_Source data:_
====
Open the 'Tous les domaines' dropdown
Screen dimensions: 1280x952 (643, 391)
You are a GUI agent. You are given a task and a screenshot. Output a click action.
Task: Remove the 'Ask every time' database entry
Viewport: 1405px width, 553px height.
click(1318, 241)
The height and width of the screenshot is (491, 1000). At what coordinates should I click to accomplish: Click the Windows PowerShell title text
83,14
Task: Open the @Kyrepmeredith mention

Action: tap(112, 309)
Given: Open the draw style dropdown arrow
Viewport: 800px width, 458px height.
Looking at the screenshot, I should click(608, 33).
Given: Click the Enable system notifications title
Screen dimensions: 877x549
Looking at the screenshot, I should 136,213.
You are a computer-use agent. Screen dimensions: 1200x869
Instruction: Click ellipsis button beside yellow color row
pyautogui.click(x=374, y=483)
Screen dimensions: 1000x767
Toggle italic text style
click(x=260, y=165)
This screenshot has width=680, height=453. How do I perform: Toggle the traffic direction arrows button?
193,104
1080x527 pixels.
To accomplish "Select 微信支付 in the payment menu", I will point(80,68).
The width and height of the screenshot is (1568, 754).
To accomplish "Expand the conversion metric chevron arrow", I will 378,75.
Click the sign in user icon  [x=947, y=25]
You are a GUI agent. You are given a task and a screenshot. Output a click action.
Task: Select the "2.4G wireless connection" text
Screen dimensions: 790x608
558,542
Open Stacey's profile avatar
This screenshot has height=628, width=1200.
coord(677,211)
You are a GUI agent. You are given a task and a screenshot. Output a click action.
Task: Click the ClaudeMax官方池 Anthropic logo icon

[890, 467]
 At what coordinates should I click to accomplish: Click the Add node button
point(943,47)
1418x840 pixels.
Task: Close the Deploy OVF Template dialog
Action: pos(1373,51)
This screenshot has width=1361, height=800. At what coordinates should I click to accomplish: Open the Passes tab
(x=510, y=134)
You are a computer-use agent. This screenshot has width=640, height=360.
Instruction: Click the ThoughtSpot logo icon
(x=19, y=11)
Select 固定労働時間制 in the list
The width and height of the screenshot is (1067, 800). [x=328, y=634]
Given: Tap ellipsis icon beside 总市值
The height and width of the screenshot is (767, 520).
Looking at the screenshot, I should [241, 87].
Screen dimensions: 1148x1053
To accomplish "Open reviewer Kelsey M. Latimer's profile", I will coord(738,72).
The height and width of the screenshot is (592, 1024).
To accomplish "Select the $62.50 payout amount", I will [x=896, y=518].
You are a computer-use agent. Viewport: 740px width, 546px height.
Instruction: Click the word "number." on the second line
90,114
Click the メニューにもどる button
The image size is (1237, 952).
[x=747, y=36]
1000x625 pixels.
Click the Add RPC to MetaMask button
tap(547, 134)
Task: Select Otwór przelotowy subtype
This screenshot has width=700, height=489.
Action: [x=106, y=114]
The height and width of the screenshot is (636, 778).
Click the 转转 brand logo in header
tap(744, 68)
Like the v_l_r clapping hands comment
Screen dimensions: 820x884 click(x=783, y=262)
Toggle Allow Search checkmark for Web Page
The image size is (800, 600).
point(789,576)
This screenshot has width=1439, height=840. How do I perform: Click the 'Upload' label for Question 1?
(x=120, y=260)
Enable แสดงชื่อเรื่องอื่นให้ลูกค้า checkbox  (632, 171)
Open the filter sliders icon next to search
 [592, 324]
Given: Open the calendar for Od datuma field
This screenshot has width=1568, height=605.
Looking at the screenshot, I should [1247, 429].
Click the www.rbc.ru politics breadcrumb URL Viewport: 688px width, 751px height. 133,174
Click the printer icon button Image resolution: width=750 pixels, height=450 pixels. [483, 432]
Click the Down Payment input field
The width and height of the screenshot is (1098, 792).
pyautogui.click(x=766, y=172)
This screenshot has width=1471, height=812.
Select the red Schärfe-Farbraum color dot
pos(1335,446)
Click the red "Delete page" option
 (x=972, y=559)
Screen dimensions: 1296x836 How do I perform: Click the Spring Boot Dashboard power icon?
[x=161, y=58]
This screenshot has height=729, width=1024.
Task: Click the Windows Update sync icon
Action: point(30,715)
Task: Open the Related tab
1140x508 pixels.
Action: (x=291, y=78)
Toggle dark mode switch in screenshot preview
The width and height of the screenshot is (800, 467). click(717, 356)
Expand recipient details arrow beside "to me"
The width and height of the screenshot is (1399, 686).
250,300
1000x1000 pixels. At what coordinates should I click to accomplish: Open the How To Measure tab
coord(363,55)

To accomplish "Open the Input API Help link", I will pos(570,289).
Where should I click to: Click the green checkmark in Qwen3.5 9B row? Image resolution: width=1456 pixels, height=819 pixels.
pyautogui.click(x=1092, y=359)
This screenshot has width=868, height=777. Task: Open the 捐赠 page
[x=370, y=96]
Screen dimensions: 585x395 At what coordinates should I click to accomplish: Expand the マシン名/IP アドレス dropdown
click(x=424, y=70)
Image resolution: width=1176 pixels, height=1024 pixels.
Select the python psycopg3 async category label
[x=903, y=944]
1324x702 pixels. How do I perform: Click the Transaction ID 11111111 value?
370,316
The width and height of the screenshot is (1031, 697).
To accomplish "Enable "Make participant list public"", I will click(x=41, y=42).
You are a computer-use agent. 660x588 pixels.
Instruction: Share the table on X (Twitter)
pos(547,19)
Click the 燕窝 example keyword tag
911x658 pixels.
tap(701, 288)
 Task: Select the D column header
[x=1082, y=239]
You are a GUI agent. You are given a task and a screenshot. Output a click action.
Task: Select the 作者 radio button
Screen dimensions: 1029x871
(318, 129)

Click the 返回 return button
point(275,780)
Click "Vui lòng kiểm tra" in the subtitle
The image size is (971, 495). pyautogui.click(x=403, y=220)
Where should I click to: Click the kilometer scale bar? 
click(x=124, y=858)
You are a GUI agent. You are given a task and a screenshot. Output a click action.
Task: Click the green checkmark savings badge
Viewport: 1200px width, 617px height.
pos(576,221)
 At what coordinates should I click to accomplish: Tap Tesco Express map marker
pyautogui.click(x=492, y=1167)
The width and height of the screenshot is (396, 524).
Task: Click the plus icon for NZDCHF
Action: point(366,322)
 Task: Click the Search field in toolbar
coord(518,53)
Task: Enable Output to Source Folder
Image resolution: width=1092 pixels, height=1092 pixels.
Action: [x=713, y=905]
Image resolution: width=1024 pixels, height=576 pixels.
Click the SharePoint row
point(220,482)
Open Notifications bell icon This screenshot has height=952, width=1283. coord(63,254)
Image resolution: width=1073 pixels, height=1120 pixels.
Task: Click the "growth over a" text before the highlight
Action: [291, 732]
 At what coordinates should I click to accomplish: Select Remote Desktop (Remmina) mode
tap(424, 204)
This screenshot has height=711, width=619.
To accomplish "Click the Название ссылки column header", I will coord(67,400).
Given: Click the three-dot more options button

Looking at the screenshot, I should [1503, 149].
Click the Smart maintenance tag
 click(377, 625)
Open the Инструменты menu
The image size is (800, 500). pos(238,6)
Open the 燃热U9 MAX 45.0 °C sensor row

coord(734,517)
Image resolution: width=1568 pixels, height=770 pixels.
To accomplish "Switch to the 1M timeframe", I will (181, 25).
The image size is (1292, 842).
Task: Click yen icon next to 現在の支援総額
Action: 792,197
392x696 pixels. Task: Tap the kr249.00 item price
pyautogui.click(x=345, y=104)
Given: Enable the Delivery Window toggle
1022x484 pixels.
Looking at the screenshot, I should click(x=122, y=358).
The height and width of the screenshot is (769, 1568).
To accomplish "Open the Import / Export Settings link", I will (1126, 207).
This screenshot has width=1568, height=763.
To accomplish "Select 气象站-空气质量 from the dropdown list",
====
Scan the listing above. Collect all lines with the word "link".

To accomplish "Open the Input API Help link", I will pos(570,289).
To accomplish "Open the Import / Export Settings link", I will (1126, 207).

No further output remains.